Methodology: A total of 10,145 completed interviews were collected online in a respondent self-administered format from December 3, 2016 to February 15, 2017. The survey (and invitation) was available to respondents in English, Spanish, Chinese (simplified), Chinese (traditional), Korean, and Vietnamese. Because of the primary interest in the 2016 election, the project started with a large sample of registered voters, to provide large sample size for analyses, however non-voters are also included.

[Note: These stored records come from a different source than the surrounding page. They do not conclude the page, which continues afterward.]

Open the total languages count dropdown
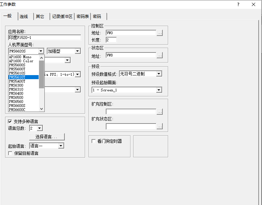The height and width of the screenshot is (205, 262). point(40,128)
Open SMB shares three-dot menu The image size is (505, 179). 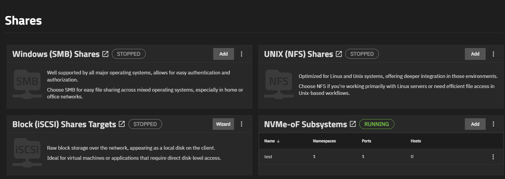point(241,54)
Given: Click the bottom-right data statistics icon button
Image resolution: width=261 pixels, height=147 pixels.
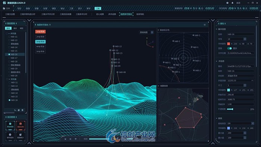Looking at the screenshot, I should [x=21, y=136].
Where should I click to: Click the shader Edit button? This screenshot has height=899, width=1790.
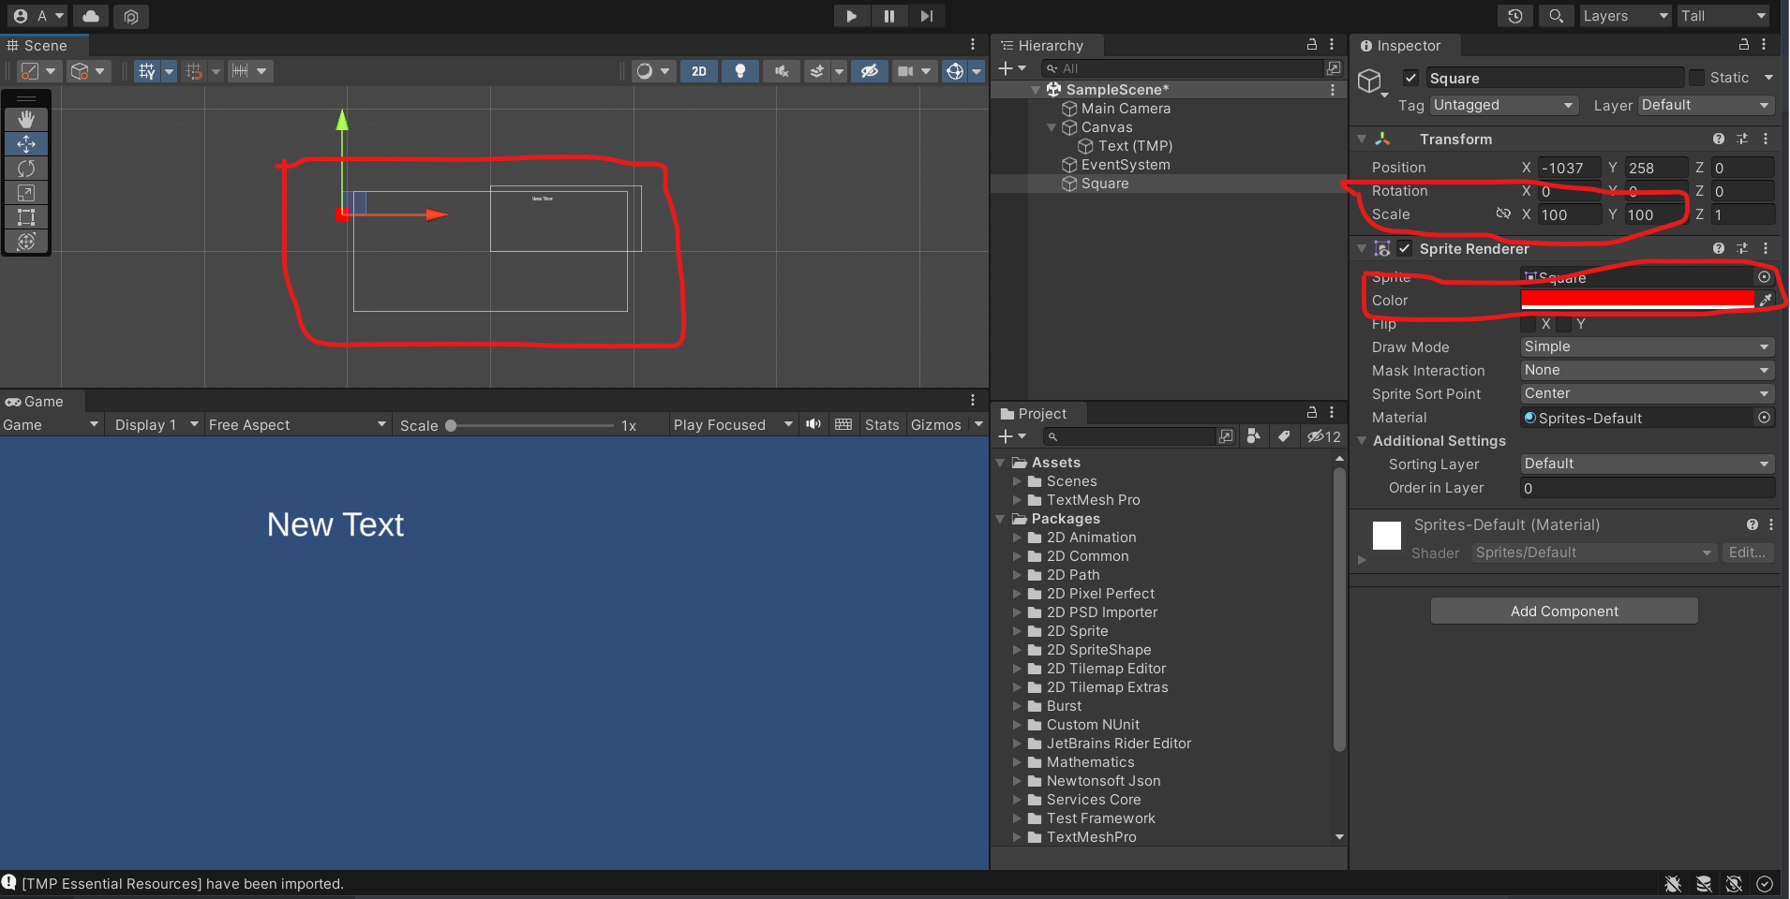(x=1747, y=553)
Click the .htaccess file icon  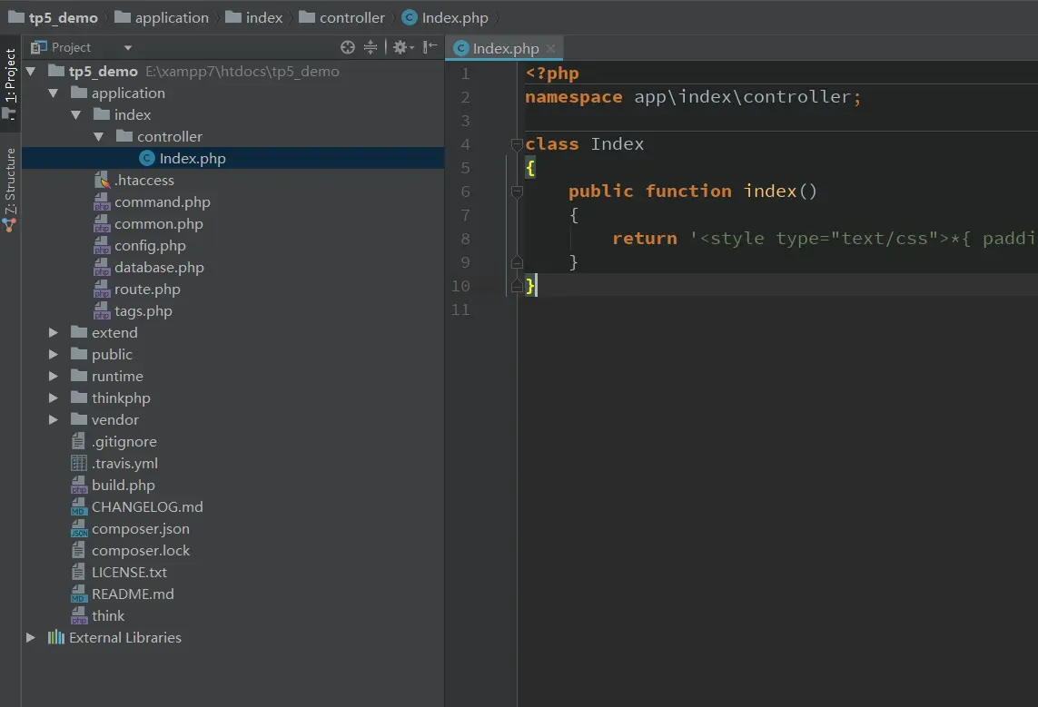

In spring 2016, scholars were invited to collaborate on the 2016 Collaborative Multi-Racial Post-Election Survey (CMPS). The goal of the project was to create the first cooperative, 100% user content driven, multi-racial, multi-ethnic, multi-lingual, post-election online survey in race, ethnicity and politics (REP) in the United States. In full, 86 social scientists across 55 different universities are collaborators. The survey’s main focus is on attitudes about the 2016 Election and candidates, debates over immigration, policing, and racial equality, and experiences with racial discrimination across many facets of American life. The full survey contains 394 questions and median completion time of 43.2 minutes.
The data are weighted within each racial group to match the adult population in the 2015 Census ACS 1-year data file for age, gender, education, nativity, ancestry, and voter registration status. A post-stratification raking algorithm was used to balance each category within +/- 1 percent of the ACS estimates. Data are not weighted to their national combined racial average. That is, Whites account for 10 percent of all cases, and each racial group roughly 30 percent.